Repeat the data below word for word.

═══ Available data

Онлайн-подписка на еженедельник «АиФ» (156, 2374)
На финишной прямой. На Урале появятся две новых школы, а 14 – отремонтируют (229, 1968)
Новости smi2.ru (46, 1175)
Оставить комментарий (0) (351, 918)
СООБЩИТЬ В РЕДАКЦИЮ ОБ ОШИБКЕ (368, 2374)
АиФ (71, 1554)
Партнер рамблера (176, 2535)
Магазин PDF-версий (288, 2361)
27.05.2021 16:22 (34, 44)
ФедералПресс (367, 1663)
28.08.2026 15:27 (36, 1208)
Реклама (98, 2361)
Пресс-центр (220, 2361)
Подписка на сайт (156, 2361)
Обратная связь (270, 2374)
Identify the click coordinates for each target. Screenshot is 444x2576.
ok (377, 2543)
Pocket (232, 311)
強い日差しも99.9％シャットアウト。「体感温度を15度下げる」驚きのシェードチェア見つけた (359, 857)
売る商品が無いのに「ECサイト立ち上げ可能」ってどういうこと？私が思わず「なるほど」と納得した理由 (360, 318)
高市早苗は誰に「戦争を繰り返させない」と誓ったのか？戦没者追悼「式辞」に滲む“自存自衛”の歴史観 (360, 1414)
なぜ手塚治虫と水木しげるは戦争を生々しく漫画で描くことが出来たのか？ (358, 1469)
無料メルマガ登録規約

══════

• The completed task
Онлайн-подписка на еженедельник «АиФ» (156, 2374)
На финишной прямой. На Урале появятся две новых школы, а 14 – отремонтируют (229, 1968)
Новости smi2.ru (46, 1175)
Оставить комментарий (0) (351, 918)
СООБЩИТЬ В РЕДАКЦИЮ ОБ ОШИБКЕ (368, 2374)
АиФ (71, 1554)
Партнер рамблера (176, 2535)
Магазин PDF-версий (288, 2361)
27.05.2021 16:22 (34, 44)
ФедералПресс (367, 1663)
28.08.2026 15:27 (36, 1208)
Реклама (98, 2361)
Пресс-центр (220, 2361)
Подписка на сайт (156, 2361)
Обратная связь (270, 2374)
Identify the click coordinates for each target. Screenshot is 444x2576.
ok (377, 2543)
Pocket (232, 311)
強い日差しも99.9％シャットアウト。「体感温度を15度下げる」驚きのシェードチェア見つけた (359, 857)
売る商品が無いのに「ECサイト立ち上げ可能」ってどういうこと？私が思わず「なるほど」と納得した理由 (360, 318)
高市早苗は誰に「戦争を繰り返させない」と誓ったのか？戦没者追悼「式辞」に滲む“自存自衛”の歴史観 (360, 1414)
なぜ手塚治虫と水木しげるは戦争を生々しく漫画で描くことが出来たのか？ (358, 1469)
無料メルマガ登録規約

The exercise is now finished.